La Ferrari dell’agroalimentare è l’agricoltura di qualità che corre (pur se un po’ meno), anche in tempi difficili come quelli segnati da Covid-19. E, d’altra parte, è stato un po’ tutto il comparto agroalimentare ad “aver tenuto”. E’ l’indicazione della capacità imprenditoriale di molte aziende, ma anche del ritorno ai consumi fondamentali al quale è stato costretto tutto il Paese. La cosiddetta Dop Economy, tuttavia, continua a svolgere il suo ruolo di portabandiera della migliore tradizione produttiva italiana. Anche se non deve essere confusa con tutto l’agroalimentare nazionale.

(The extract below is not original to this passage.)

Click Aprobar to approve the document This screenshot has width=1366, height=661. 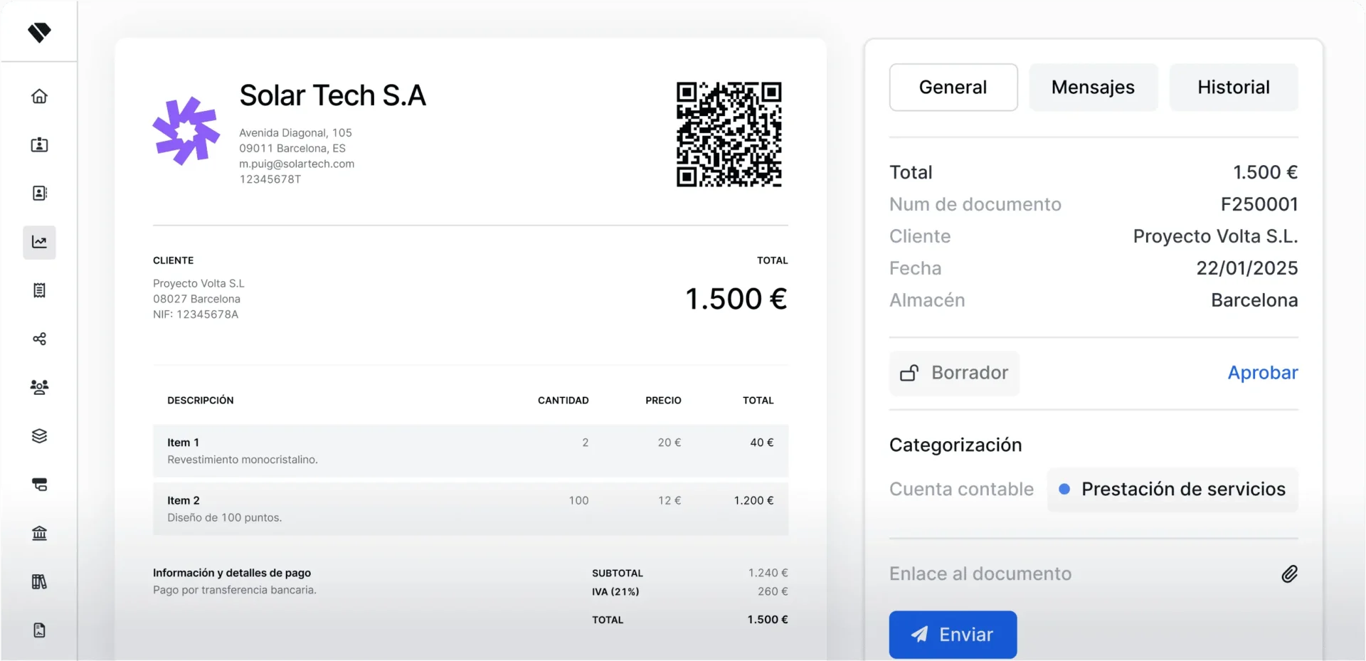tap(1262, 372)
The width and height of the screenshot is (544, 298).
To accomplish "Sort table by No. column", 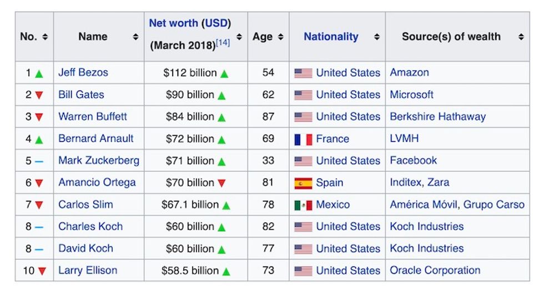I will (x=45, y=37).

Per capire dimensioni e significato dell’eccellenza agroalimentare nazionale, basta leggere l’ultimo rapporto sulla Dop Economy prodotto dalla Fondazione Qualivita e da Ismea. Partendo da una constatazione: la prima indicazione che si coglie non è tanto il valore economico (comunque forte e che arriva fino a 16,6 miliardi di euro), quanto il significato che i prodotto Dop e Igp hanno per i diversi territori. La Dop Economy, in altri termini, coinvolge circa 200mila operatori e 286 Consorzi di tutela dei comparti cibo e vino sparsi per lo Stivale. Una ricchezza, come si diceva, non solo economica ma anche ambientale, culturale e storica.

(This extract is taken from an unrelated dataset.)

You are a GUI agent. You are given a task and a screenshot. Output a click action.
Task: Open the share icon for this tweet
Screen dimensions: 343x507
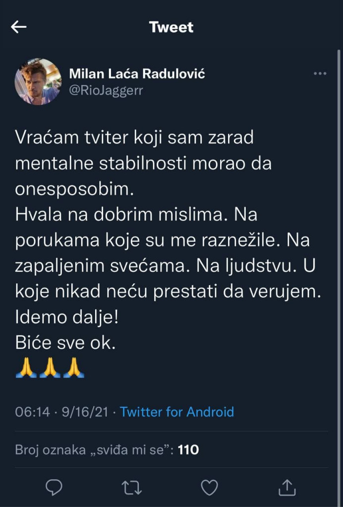[287, 488]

Certo, poi c’è il giro d’affari, miliardario, che si traduce in 9,5 miliardari di export pari al 20% delle esportazioni nazionali di settore. Risultati – viene fatto notare -, resi possibili dall’impegno di tutto il sistema con azioni di solidarietà, attività di sostegno agli operatori, accordi con i soggetti del mercato e un continuo dialogo con le istituzioni che, riconoscendo la valenza strategica del settore, hanno supportato attraverso apposite misure la continuità produttiva delle filiere DOP IGP, capaci di esprimere un patrimonio economico dei territori italiani per sua natura non delocalizzabile.
Valori importanti (leggermente in caso nel 2020 rispetto all’anno prima), che hanno proprio nel radicamento nel territorio il loro punto di forza. Che, anche in questo caso come in molti altri, registra però differenze. Sempre il Rapporto infatti specifica: tutte le regioni e le province italiane registrano un impatto economico delle filiere DOP IGP, anche se si conferma la concentrazione del valore nel Nord Italia.
Fra le prime venti province per valore, ben undici sono delle regioni del Nord-Est, a partire dalle prime tre – Treviso, Parma e Verona – che registrano un impatto territoriale oltre il miliardo di euro. Anche se di fronte alla pandemia la reattività pare essere stata diversa. Nel 2020 solo l’area “Sud e Isole” mostra un incremento complessivo del valore rispetto all’anno precedente (+7,5%), con crescite importanti soprattutto per Puglia e Sardegna.
Grande prestigio, quindi, per l’agroalimentare nazionale di eccellenza. Che tuttavia non può e non deve essere confuso con la totalità del comparto (le commodities agricole esistono anche in Italia) e che, tra l’altro, ha a che fare con gli stessi problemi del resto del settore. Da una parte quelli congiunturali come l’aumento dei costi delle materie prime e dell’energia; dall’altra quelli strutturali, come le difficoltà nelle logistica, nei trasporti, lungo la filiera. La Dop Economy, tuttavia, non deve essere pensata come altro dall’agroalimentare. Anzi, proprio i prodotti di altissima qualità hanno la funzione di trainare il resto del settore, a patto che siano ben gestiti, promossi adeguatamente in tutto il mondo e non limitati sempre a mercati di nicchia. In altri termini, i prodotti Dop e gli Igp devono essere come le Ferrari dell’agroalimentare, ma devono essere capaci di trainare molte utilitarie che, tuttavia, non devono essere sottovalutate e trascurate.